Task instructions
Transcribe the material verbatim, from the line containing "has height=694, width=844." through the line containing "pos(72,431)", both included.

*****

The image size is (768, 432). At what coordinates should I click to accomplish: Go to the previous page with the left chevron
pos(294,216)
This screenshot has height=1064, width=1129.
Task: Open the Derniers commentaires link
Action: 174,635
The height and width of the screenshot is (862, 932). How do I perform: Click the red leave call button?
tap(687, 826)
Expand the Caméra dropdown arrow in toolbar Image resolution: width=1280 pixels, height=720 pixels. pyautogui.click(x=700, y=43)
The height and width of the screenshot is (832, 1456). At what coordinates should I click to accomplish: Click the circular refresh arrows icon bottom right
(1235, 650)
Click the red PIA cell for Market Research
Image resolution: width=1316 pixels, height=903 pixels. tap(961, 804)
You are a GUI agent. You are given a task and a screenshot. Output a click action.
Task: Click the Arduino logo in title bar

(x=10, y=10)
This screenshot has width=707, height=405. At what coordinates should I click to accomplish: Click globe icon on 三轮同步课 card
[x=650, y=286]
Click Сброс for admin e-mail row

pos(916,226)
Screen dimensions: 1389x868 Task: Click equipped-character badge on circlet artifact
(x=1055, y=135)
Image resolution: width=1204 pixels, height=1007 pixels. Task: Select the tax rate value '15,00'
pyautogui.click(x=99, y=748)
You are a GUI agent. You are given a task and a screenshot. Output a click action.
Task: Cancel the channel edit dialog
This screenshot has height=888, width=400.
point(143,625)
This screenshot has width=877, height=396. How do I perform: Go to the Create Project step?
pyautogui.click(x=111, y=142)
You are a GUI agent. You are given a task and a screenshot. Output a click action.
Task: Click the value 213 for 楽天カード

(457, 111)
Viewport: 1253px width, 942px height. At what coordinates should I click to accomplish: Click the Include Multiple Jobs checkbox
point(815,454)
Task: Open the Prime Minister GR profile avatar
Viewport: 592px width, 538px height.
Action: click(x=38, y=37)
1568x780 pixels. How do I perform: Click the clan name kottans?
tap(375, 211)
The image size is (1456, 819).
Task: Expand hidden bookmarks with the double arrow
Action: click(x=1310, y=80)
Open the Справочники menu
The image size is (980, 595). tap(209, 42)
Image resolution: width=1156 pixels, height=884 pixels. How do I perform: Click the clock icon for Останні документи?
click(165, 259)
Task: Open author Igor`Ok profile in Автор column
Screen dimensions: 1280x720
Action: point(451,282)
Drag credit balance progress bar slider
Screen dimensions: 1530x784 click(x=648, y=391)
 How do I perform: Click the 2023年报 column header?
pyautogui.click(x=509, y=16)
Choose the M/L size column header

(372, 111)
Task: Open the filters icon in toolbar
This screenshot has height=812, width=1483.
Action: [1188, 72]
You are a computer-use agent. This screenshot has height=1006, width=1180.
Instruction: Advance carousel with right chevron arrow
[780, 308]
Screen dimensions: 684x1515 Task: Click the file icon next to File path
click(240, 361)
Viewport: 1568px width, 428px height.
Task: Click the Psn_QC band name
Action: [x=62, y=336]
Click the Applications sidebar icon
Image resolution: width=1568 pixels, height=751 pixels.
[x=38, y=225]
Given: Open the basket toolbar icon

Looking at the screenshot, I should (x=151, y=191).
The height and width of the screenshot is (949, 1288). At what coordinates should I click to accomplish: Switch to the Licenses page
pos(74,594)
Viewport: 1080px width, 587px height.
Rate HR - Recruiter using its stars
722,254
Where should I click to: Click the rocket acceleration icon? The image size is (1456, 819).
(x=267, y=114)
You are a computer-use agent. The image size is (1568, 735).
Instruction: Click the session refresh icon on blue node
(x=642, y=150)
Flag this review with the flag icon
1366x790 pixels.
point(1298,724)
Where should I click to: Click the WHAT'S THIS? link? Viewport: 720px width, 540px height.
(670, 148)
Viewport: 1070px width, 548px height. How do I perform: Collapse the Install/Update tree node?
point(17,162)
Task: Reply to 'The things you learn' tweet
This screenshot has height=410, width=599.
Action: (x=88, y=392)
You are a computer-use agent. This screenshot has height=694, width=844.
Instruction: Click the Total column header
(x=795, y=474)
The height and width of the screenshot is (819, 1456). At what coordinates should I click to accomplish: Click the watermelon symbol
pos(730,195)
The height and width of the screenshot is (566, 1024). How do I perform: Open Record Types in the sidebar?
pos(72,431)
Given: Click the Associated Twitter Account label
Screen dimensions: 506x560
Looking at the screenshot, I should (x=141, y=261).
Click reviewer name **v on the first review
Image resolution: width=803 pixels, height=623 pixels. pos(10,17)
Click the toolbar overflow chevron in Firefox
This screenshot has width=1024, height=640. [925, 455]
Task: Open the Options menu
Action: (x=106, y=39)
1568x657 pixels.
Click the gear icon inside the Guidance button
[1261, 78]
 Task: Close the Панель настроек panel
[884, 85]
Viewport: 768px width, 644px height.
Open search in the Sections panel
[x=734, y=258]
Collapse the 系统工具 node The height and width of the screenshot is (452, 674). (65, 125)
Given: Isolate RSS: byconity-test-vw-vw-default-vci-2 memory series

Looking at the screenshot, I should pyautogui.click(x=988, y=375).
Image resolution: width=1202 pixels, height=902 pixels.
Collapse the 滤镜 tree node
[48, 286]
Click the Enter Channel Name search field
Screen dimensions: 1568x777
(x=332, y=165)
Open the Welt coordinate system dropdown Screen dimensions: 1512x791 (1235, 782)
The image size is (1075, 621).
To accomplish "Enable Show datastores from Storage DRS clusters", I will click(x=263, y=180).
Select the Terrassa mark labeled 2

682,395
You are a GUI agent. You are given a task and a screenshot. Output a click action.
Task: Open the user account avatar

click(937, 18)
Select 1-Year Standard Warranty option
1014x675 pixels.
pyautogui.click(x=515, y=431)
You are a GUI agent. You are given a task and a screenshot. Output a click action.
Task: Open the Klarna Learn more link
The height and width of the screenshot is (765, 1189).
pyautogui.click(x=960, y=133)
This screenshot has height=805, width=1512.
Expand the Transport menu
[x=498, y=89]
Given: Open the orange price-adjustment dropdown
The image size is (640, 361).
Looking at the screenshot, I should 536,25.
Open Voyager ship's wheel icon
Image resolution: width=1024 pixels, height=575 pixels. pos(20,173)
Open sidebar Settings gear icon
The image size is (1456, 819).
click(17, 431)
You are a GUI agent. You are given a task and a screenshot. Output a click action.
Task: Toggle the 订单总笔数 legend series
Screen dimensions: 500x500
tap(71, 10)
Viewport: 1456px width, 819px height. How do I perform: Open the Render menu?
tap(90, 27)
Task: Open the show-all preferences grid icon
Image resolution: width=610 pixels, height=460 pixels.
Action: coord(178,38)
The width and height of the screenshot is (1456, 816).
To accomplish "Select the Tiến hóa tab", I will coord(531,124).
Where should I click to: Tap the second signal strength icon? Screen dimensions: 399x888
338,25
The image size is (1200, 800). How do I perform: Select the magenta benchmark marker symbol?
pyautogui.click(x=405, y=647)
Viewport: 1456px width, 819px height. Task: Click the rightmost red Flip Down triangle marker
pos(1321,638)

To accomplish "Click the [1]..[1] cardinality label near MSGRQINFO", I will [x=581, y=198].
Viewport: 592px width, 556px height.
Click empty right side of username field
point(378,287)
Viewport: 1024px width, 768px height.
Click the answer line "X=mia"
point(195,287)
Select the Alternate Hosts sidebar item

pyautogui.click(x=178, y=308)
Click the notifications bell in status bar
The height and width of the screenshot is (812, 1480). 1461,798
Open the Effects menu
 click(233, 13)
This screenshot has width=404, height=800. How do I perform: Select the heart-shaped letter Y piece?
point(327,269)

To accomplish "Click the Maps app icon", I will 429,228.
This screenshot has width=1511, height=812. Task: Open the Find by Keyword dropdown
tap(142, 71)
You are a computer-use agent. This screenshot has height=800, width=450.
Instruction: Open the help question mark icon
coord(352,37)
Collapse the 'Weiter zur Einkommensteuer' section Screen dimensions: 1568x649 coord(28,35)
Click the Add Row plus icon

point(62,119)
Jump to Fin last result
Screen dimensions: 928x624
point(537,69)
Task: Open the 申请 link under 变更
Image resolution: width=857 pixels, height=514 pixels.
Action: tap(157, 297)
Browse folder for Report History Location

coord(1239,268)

*****

Response to the exercise
You are a computer-use agent. This screenshot has height=694, width=844.
Instruction: Click the Total column header
(x=795, y=474)
The height and width of the screenshot is (819, 1456). At what coordinates should I click to accomplish: Click the watermelon symbol
pos(730,195)
The height and width of the screenshot is (566, 1024). How do I perform: Open Record Types in the sidebar?
pos(72,431)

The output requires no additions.